Talon-pointe. Talon-pointe. Talon-pointe.
Guessa avançait silencieusement, complètement ouverte à la perception de tous les bruits qui l'entouraient. Malgré la rapidité de sa marche, ses cheveux noirs recouvrant son visage ne frémissaient pas. Elle accompagnait chacun de ses pas de tout son être, de toutes ses fibres. Pas un soubresaut ne l'agitait. Sanglée dans son moulant costume de cuir noir qu'elle utilisait dès qu'elle était en mission, recouverte par sa chevelure d'encre, elle était totalement invisible à qui ne savait pas regarder. Soudain, son ouïe aiguisée par les années perçut le bruit de pierres heurtant le sol. Puis, beaucoup plus audible, celui d'un gigantesque morceau de roc s'écrasant, et celui plus faible mais oh combien plus sordide de la chair écrasée. Vérifiant que personne ne l'entourait, Guessa partit au pas de course et parcourut rapidement les quelques centaines de mètres qui la séparaient de l'endroit le l'incident. Ayant pris le soin de rester dans l'ombre à l'entrée de la ruelle, elle jeta un bref coup d'œil puis leva les yeux au ciel. Même si elle s'était endurcie à toutes les horreurs de ce monde, elle avait quand même gardé un semblant d'humanité et ne recherchait pas la vue du sang. Son regard perçant lui permit de voir ce qui s'était passé. Un balcon apparemment mal entretenu s'était effondré sur une personne qui marchait tranquillement dessous, sans se soucier du danger imminent. Mais que la balustrade soit tombée pile au mauvais moment était étrange.
Prenant appui sur une gouttière, glissant la pointe de son pied gauche dans une faille invisible, elle poussa un grand coup sur ses appuis et se retrouva accrochée au mur de l'autre côté de la ruelle, trois mètre plus haut.
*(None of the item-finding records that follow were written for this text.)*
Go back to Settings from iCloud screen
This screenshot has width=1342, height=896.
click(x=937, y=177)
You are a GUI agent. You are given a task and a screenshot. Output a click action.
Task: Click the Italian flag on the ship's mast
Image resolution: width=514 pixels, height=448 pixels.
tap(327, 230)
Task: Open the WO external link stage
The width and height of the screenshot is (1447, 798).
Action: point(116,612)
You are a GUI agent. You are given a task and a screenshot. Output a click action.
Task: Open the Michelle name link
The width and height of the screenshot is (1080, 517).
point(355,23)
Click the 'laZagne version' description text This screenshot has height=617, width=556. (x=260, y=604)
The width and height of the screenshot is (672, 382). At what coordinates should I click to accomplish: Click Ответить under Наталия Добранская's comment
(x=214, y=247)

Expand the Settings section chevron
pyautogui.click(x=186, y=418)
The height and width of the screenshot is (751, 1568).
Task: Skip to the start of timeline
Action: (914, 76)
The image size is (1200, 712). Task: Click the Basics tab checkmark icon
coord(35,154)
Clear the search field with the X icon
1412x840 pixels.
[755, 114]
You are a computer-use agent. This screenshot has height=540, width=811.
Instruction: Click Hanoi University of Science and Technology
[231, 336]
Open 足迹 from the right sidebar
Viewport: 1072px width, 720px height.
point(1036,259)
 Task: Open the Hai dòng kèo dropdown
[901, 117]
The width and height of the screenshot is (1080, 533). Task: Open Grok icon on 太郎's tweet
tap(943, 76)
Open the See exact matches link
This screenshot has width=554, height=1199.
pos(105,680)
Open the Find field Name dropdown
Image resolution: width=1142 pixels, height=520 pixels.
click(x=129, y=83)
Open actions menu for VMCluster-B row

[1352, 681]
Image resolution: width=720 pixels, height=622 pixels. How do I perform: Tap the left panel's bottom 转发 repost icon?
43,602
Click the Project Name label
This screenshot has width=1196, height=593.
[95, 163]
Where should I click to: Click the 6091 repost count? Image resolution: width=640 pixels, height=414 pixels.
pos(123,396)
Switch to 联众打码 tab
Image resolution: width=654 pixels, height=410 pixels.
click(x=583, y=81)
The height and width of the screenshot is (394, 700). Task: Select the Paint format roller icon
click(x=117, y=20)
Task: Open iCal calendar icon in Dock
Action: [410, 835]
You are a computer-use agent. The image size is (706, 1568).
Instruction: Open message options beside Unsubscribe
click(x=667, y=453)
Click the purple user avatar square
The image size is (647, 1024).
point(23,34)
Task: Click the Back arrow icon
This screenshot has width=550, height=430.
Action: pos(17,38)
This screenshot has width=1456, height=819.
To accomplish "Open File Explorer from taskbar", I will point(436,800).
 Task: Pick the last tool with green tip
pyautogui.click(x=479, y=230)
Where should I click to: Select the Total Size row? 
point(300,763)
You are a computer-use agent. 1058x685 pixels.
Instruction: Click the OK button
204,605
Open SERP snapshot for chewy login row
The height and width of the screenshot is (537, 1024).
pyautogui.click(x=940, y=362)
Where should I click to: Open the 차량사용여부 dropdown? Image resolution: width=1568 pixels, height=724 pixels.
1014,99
Trouvant de multiples prises dans les murs lézardés, elle parcourut les quelques mètres qui lui restaient et monta sur le toit. Les maisons, plutôt anciennes, étaient toutes à la même hauteur et elle n'eut pas de mal à remarquer une petite tâche sombre, quelques pâtés de maison plus loin. La présence d'une personne à cet endroit était illogique et elle ne douta pas qu'il s'agisse d'un marchand d'ombre. Qu'il ait parcouru cette distance en si peu de temps n'était pas inhabituel. Prenant un peu d'élan, elle sauta quelques ruelles puis une rue plus importante de quelques mètres de large. Accroupie pour ne pas perdre l'équilibre sur le toit pentu, elle se redirigea vers l'ombre et réalisa qu'elle n'avait pas bougé.
*Étrange. Ne m'a-t-il pas vu ? Pour un marchand d'ombre, il n'est pas trop réactif...*
Elle recommença ses acrobaties et atterrit finalement de 'l'autre côté du toit du jeune homme. Se relevant, elle enjamba la cheminée puis s'assit à côté de lui comme s'il était tout à fait normal de se trouver là.